_Aufgabenstellung_:
1: Beantworte anhand des Textes zur digitalen Souveränität diese Fragen:
(a) In welchem Monat trifft sich die Informatik-Community auf der GI-Jahrestagung?
(b) Wie wird die Abhängigkeit genannt, die den Wechsel zu anderen Anbietern kaum noch zulässt?
(c) Mit welchen globalen Akteuren stehen Deutschland und Europa im Wettbewerb um digitale Souveränität?
2: Zähle alles auf, worüber sich laut dem Text zur digitalen Souveränität die Kontrolle erstreckt.

_Vorliegender Text_:
____________
Lock-in or log out?

TEXT Christina Stertz

Im September trifft sich die Informatik-Community auf der GI-Jahrestagung, um über digitale Souveränität zu diskutieren: ein Thema, das Politik, Wirtschaft und auch Bürger*innen umtreibt. Ein Überblick.

Digitale Souveränität beschreibt die Fähigkeit einer Nation oder Organisation, ihre digitalen An­gelegenheiten autonom zu kontrollieren, ohne von externen Einflüssen abhängig zu sein. Diese Kontrolle über Daten, Infrastruktur, Technologie und digitale Ressourcen ist für verschiedene Stakeholder wie Unternehmen, den Staat und Bürger*innen von entscheidender Bedeutung. Trotzdem ist sie bei Weitem nicht immer gegeben.

 

Das liegt vor allem an der aktuellen Dominanz nicht europäischer Anbieter auf dem Markt für digitale Produkte wie Cloud-Computing-­Dienste, Be­triebs­systeme oder proprietäre ­Software. Sie bringt das Risiko mit sich, in eine Abhängigkeit zu geraten, die den Wechsel zu anderen Anbietern kaum noch zulässt: der sogenannte Lock-in-Effekt. Wir haben einige Zahlen und Fakten zusammenge­tragen, um die Konsequenzen dieses Effekts für die unterschiedlichen Nutzer­gruppen zu illustrieren.

Unternehmen: Forschung statt Abhängigkeit

Unternehmen stehen vor der Herausforderung, ihre Prozesse effizient zu digitalisieren, ohne dabei von externen Anbietern abhängig zu sein. Dabei befinden sich Deutschland und Europa im Wettbewerb um digitale Souveränität mit globalen Akteuren wie den USA und China. Investitionen in die Forschung und Entwicklung von Software und Computerservices finden in Deutschland und Europa zwar statt, aber im Vergleich zu den USA und China auf einem deutlich geringeren Niveau.
____________
_Datenteil_:
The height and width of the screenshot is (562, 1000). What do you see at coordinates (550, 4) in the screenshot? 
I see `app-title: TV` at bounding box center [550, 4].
____________
_Antworten je Aufgabe_:
1:
(a) Im September.
(b) Der Lock-in-Effekt.
(c) Mit den USA und China.

2: Daten, Infrastruktur, Technologie, digitale Ressourcen